The tragic event of Saturday in Tucson, which has led to the deaths of six people, and the wounding of 12 others, including a sitting member of Congress (Gabrielle Giffords), has shaken the nation. We don't know if Rep. Giffords will recover, or if she does, whether she'll be able to return to Congress. We keep her and the others affected in our prayers.
This event has not only caught our attention, and it has spurred a national conversation about the words we use and their consequences. It has become increasingly clear that the nation's rhetoric has become increasingly uncivil and even violent. When it comes to politics, it seems that anything goes. Pundits right and left spew angry words at one another, and the nation has begun to divide up, depending on who they listen to on the radio or the TV.
Now, the United States has a rich tradition of free speech, which I support, but as Paul makes so clear --
"All things are lawful," but not all things are beneficial. "All things are lawful," but not all things build up. (1 Corinthians 10:23).

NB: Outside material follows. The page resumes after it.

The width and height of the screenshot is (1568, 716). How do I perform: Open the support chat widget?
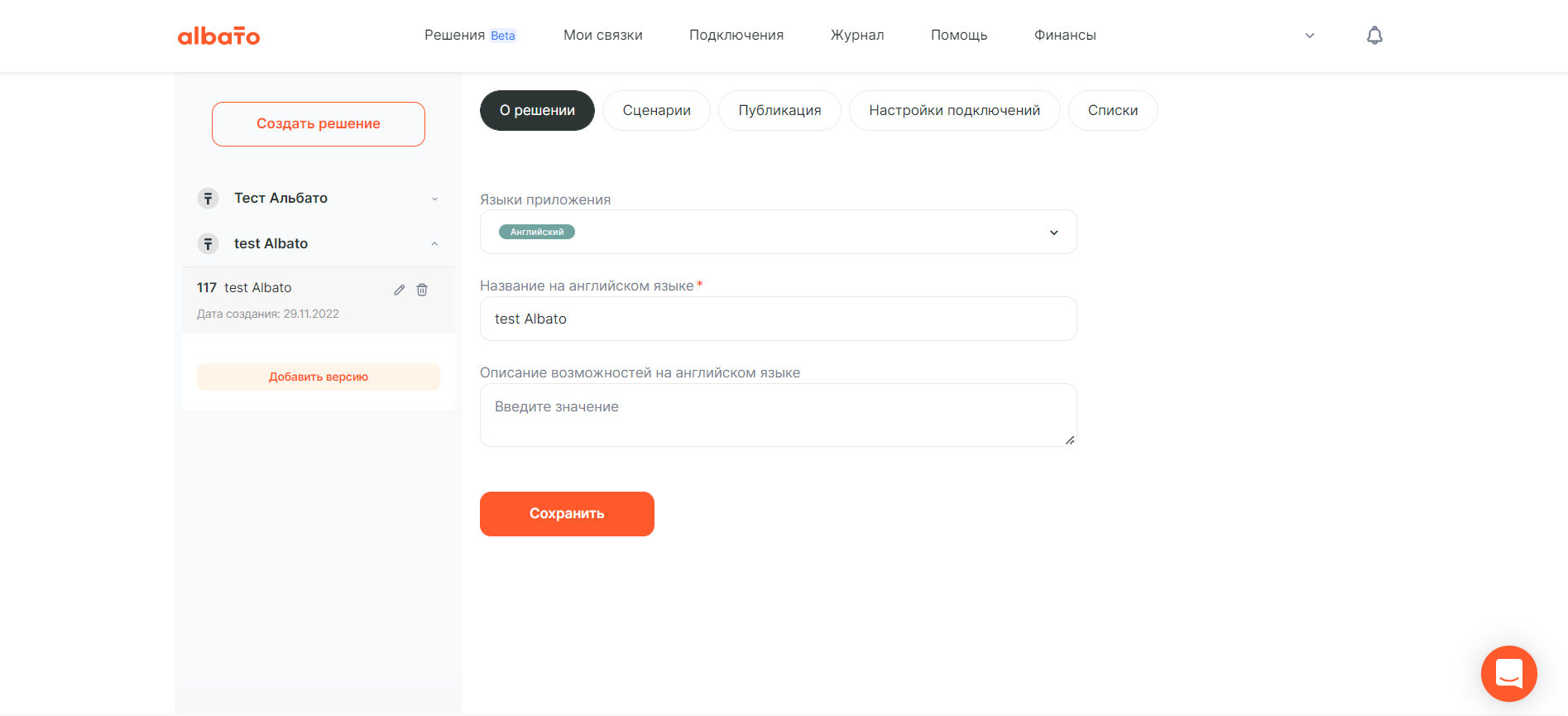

I realize that Paul is speaking here of dietary restrictions and not speech, but I think the meaning is clear enough. We may have the freedom to say whatever we like, but those words, especially words spoken in anger, can have consequences -- even violent consequences.
Did Sarah Palin's tasteless ad "targeting" certain members of Congress lead to this shooting? In and of itself, no. I doubt that the former Governor was wishing death upon them, but when we use words and images of violence then some may take this much more literally than intended. The same is true of those folks who are praying their "imprecatory prayer," which quotes from Psalm 109:8 -- "May his days be few; may another seize his position." Are these folks praying for President Obama to die? I doubt that most are praying for death, or even contemplating ways in which this would take place. They're just hoping that in 2012 someone else will be elected, but if you're going to use this verse then perhaps you should pay attention to the words that follow: "May his children be orphans, and his wife a widow." This isn't a prayer for electoral change, it's a prayer for vengeance.

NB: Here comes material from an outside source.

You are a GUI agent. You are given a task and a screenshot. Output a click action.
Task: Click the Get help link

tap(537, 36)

So, here we are, living in a time when the rhetoric has gone beyond being uncivil. It has moved past angry rhetoric. The rhetoric, especially on the right, but not just the right, has turned toward the violent. We can have a discussion about the size of government, whether or not it's too big or not. We can have a discussion about what kind of health care we should have in our land, but when we start moving toward violent imagery and calls for overthrowing the government, then we've moved past what is acceptable.

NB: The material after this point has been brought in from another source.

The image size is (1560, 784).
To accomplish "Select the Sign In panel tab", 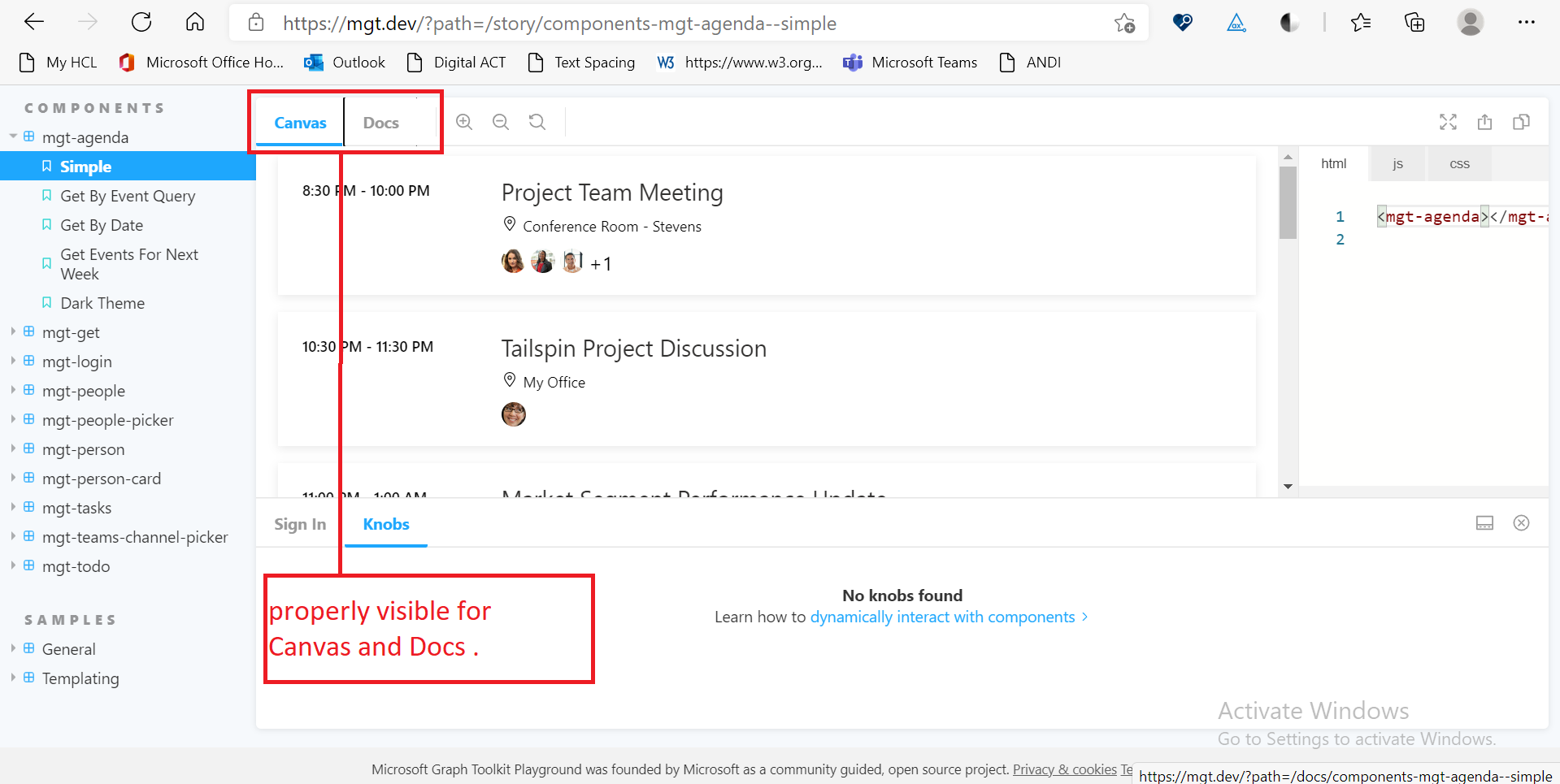I will point(299,524).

Good people of good will need to step up and say, enough is enough. Let's bring the level of rhetoric down several notches, and start working toward the common good.
Since I began with scripture, I'll end with scripture.
7 People can tame and already have tamed every kind of animal, bird, reptile, and fish. 8 No one can tame the tongue, though. It is a restless evil, full of deadly poison. 9 With it we both bless the Lord and Father and curse human beings made in God’s likeness. 10 Blessing and cursing come from the same mouth. My brothers and sisters, it just shouldn’t be this way! (James 3:7-10 Common English Bible).